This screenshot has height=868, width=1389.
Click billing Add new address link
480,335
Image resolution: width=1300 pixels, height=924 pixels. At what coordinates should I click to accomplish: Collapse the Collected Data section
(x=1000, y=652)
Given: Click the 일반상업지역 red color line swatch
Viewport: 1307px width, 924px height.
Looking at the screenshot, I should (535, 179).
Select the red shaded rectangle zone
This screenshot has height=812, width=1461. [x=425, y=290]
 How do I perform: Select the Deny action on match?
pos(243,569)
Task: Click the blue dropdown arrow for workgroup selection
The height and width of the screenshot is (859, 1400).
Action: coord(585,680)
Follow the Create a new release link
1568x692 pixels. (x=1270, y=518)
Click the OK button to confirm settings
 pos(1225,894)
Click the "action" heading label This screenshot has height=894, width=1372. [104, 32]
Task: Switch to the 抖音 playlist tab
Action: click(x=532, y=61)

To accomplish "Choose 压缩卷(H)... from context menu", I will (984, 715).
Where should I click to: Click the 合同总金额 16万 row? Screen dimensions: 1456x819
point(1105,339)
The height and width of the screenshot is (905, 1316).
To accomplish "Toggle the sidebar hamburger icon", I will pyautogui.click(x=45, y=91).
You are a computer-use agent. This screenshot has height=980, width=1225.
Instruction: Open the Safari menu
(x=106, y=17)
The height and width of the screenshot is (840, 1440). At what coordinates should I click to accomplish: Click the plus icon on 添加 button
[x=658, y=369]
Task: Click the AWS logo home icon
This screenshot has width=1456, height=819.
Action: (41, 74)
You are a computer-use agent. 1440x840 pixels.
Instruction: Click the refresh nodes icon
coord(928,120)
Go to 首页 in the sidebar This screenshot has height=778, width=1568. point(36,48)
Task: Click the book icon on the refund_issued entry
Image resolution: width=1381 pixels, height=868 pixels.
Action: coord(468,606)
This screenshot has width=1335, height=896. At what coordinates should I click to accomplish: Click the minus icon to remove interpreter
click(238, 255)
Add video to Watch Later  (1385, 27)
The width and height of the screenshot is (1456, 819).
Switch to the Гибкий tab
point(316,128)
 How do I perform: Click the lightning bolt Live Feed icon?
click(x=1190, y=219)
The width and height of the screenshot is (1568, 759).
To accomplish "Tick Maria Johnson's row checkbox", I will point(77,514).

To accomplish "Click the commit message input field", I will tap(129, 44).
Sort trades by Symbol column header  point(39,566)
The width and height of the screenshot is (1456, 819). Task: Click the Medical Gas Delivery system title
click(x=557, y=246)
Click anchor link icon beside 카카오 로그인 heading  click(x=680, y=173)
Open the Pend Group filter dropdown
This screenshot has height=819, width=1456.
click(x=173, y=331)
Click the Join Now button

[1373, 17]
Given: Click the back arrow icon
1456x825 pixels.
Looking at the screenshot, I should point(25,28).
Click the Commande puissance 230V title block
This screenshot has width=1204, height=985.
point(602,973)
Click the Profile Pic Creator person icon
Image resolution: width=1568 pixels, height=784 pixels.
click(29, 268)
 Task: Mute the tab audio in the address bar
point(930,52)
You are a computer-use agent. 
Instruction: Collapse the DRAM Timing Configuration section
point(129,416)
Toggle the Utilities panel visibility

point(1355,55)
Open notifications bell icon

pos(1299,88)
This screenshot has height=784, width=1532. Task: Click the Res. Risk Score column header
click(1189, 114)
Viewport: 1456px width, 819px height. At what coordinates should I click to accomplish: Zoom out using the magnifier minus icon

+++

- _WHAT YOU SHOULD DO_: Show every line from the entries above in which the word "sidebar" appears.

- _YOUR RESPONSE_:
To accomplish "Toggle the sidebar hamburger icon", I will pyautogui.click(x=45, y=91).
Go to 首页 in the sidebar This screenshot has height=778, width=1568. point(36,48)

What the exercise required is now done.